Target position records:

----------------

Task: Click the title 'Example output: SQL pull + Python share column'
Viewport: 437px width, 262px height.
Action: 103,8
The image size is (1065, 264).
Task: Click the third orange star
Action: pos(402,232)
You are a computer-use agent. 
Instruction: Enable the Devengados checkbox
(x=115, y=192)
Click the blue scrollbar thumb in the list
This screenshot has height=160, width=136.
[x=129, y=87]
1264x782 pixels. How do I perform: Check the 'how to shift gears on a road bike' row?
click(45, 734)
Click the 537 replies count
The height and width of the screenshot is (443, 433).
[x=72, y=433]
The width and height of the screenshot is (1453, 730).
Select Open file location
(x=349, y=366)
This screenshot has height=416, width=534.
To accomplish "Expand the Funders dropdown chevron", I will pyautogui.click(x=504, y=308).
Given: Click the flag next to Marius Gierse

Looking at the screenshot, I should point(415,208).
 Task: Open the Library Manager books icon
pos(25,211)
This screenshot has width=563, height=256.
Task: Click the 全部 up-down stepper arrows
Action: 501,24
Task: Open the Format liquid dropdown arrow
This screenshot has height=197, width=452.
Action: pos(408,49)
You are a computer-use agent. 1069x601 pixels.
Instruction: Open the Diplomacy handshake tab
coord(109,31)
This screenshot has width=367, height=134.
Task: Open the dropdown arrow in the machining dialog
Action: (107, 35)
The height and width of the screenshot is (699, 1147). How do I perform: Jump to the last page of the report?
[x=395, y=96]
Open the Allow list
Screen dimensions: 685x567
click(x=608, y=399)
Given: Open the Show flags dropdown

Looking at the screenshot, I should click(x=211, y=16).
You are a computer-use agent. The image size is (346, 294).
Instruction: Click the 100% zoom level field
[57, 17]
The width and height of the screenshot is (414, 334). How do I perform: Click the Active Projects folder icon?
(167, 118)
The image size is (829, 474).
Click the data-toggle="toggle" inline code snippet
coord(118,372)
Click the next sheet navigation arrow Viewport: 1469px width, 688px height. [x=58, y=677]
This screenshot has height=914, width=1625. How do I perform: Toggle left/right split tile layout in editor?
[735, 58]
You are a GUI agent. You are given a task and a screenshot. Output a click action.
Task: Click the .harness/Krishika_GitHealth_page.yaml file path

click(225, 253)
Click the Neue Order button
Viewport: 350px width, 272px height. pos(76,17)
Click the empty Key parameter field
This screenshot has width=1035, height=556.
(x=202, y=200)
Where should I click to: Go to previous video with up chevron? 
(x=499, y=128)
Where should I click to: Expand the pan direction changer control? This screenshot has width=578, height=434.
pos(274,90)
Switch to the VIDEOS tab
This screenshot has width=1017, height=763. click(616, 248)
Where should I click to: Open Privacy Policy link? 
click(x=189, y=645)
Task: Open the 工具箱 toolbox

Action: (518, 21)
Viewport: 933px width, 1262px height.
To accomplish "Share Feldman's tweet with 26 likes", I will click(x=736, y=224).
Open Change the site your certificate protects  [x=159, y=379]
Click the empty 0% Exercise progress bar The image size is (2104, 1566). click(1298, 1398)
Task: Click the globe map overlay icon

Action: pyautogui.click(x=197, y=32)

----------------

● What this task involves
Please express all of the lines above as a JSON list of strings, one string per line, leaving out blank lines.

● Expected answer
[
  "Task: Click the title 'Example output: SQL pull + Python share column'",
  "Viewport: 437px width, 262px height.",
  "Action: 103,8",
  "The image size is (1065, 264).",
  "Task: Click the third orange star",
  "Action: pos(402,232)",
  "You are a computer-use agent. ",
  "Instruction: Enable the Devengados checkbox",
  "(x=115, y=192)",
  "Click the blue scrollbar thumb in the list",
  "This screenshot has height=160, width=136.",
  "[x=129, y=87]",
  "1264x782 pixels. How do I perform: Check the 'how to shift gears on a road bike' row?",
  "click(45, 734)",
  "Click the 537 replies count",
  "The height and width of the screenshot is (443, 433).",
  "[x=72, y=433]",
  "The width and height of the screenshot is (1453, 730).",
  "Select Open file location",
  "(x=349, y=366)",
  "This screenshot has height=416, width=534.",
  "To accomplish \"Expand the Funders dropdown chevron\", I will pyautogui.click(x=504, y=308).",
  "Given: Click the flag next to Marius Gierse",
  "Looking at the screenshot, I should point(415,208).",
  " Task: Open the Library Manager books icon",
  "pos(25,211)",
  "This screenshot has width=563, height=256.",
  "Task: Click the 全部 up-down stepper arrows",
  "Action: 501,24",
  "Task: Open the Format liquid dropdown arrow",
  "This screenshot has height=197, width=452.",
  "Action: pos(408,49)",
  "You are a computer-use agent. 1069x601 pixels.",
  "Instruction: Open the Diplomacy handshake tab",
  "coord(109,31)",
  "This screenshot has width=367, height=134.",
  "Task: Open the dropdown arrow in the machining dialog",
  "Action: (107, 35)",
  "The height and width of the screenshot is (699, 1147). How do I perform: Jump to the last page of the report?",
  "[x=395, y=96]",
  "Open the Allow list",
  "Screen dimensions: 685x567",
  "click(x=608, y=399)",
  "Given: Open the Show flags dropdown",
  "Looking at the screenshot, I should click(x=211, y=16).",
  "You are a computer-use agent. The image size is (346, 294).",
  "Instruction: Click the 100% zoom level field",
  "[57, 17]",
  "The width and height of the screenshot is (414, 334). How do I perform: Click the Active Projects folder icon?",
  "(167, 118)",
  "The image size is (829, 474).",
  "Click the data-toggle=\"toggle\" inline code snippet",
  "coord(118,372)",
  "Click the next sheet navigation arrow Viewport: 1469px width, 688px height. [x=58, y=677]",
  "This screenshot has height=914, width=1625. How do I perform: Toggle left/right split tile layout in editor?",
  "[735, 58]",
  "You are a GUI agent. You are given a task and a screenshot. Output a click action.",
  "Task: Click the .harness/Krishika_GitHealth_page.yaml file path",
  "click(225, 253)",
  "Click the Neue Order button",
  "Viewport: 350px width, 272px height. pos(76,17)",
  "Click the empty Key parameter field",
  "This screenshot has width=1035, height=556.",
  "(x=202, y=200)",
  "Where should I click to: Go to previous video with up chevron? ",
  "(x=499, y=128)",
  "Where should I click to: Expand the pan direction changer control? This screenshot has width=578, height=434.",
  "pos(274,90)",
  "Switch to the VIDEOS tab",
  "This screenshot has width=1017, height=763. click(616, 248)",
  "Where should I click to: Open Privacy Policy link? ",
  "click(x=189, y=645)",
  "Task: Open the 工具箱 toolbox",
  "Action: (518, 21)",
  "Viewport: 933px width, 1262px height.",
  "To accomplish \"Share Feldman's tweet with 26 likes\", I will click(x=736, y=224).",
  "Open Change the site your certificate protects  [x=159, y=379]",
  "Click the empty 0% Exercise progress bar The image size is (2104, 1566). click(1298, 1398)",
  "Task: Click the globe map overlay icon",
  "Action: pyautogui.click(x=197, y=32)"
]